任务要求:
将这篇Python爬虫入门文章中的一段原样抄录下来。这一段从含有“response = requests.get(url=url,params=param,headers=header)”的文字开始，到“fp.write(page_text)”为止。

文档片段:
————
Python爬虫入门学习(一)

1.requets

爬虫的一般步骤:

  • 指定url

  • 发起请求

  • 获取响应

  • 持久储存

    爬取搜狗首页

import requests

# 爬取搜狗的首页
if __name__ == '__main__':
    url = "https://www.sogou.com/"
    response = requests.get(url=url)
    # print(response.text)
    with open('./sougou.html',"w",encoding='utf-8') as fp:
        fp.write(response.text)
    print("爬取结束!!!")
  • 案例1

    爬取搜狗指定词条对应的搜索结果页面(简易的网页采集器)

    import requests
    if __name__ == '__main__':
        url = 'https://www.sogou.com/web'
        # UA 伪装,伪装成浏览器
        header = {
            "User-Agent": "Mozilla/5.0 (Windows NT 10.0; Win64; x64) AppleWebKit/537.36 (KHTML, like Gecko) Chrome/107.0.0.0 Safari/537.36"
        }
        kw = input("enter a word:")
        #携带的参数封装成字典
        param={
            'query' : kw
        }
    
        response = requests.get(url=url,params=param,headers=header)
        page_text = response.text
        filename = kw+'.html'
        with open(filename,'w',encoding='utf-8') as fp:
            fp.write(page_text)
        print(filename,'保存成功')
    
  • 案例2

​ 破击百度翻译

​ Post 请求(携带参数)

​ 响应数据为json

import requests
import json
if __name__ == '__main__':

    url = 'https://fanyi.baidu.com/sug'
    header = {
        "User-Agent": "Mozilla/5.0 (Windows NT 10.0; Win64; x64) AppleWebKit/537.36 (KHTML, like Gecko) Chrome/107.0.0.0 Safari/537.36"
    }
    word = input("input a word:")
————
原始数据:
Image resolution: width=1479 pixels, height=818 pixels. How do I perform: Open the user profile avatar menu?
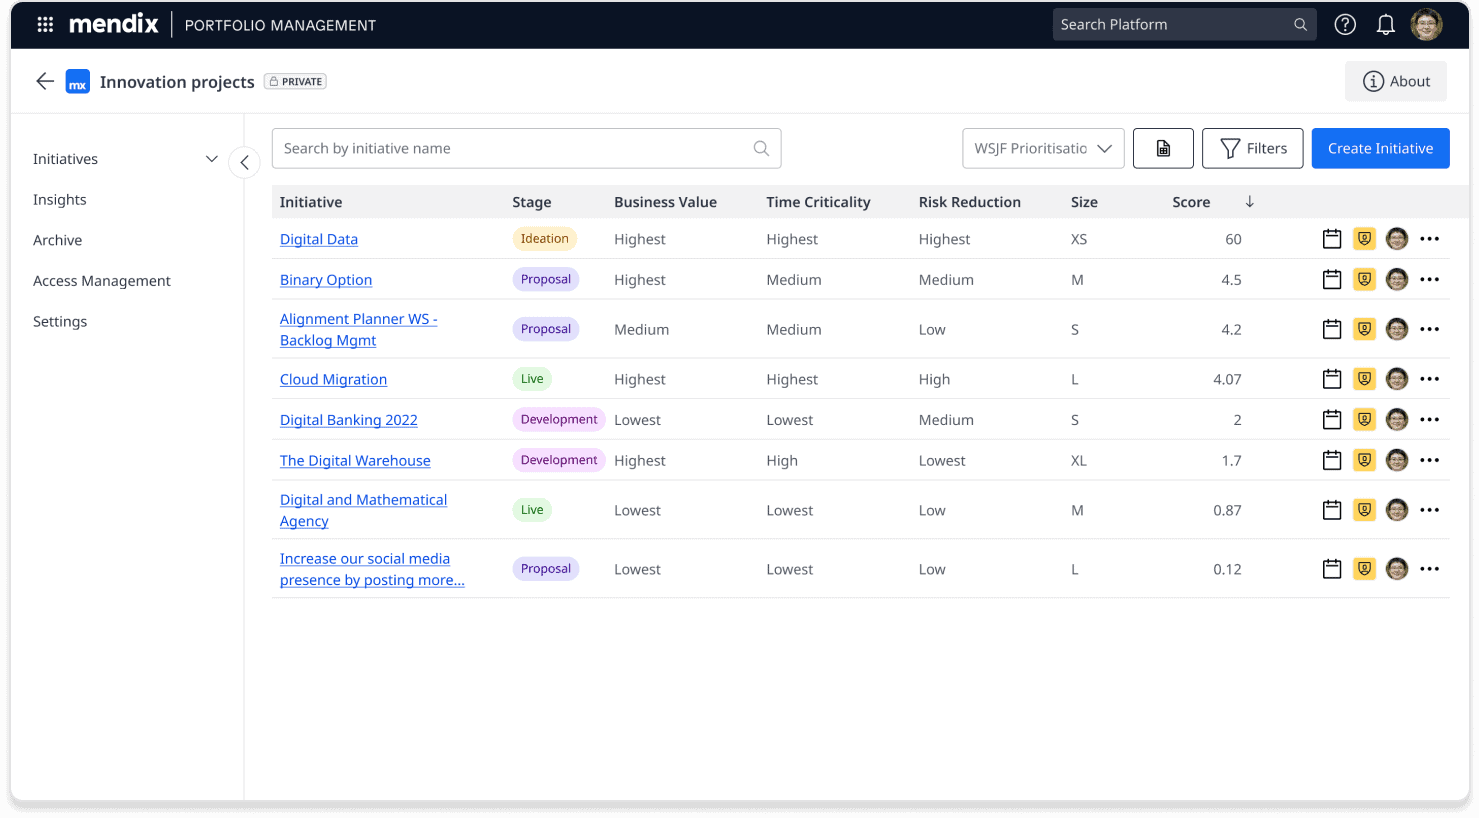point(1426,25)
————
解答:
response = requests.get(url=url,params=param,headers=header)
        page_text = response.text
        filename = kw+'.html'
        with open(filename,'w',encoding='utf-8') as fp:
            fp.write(page_text)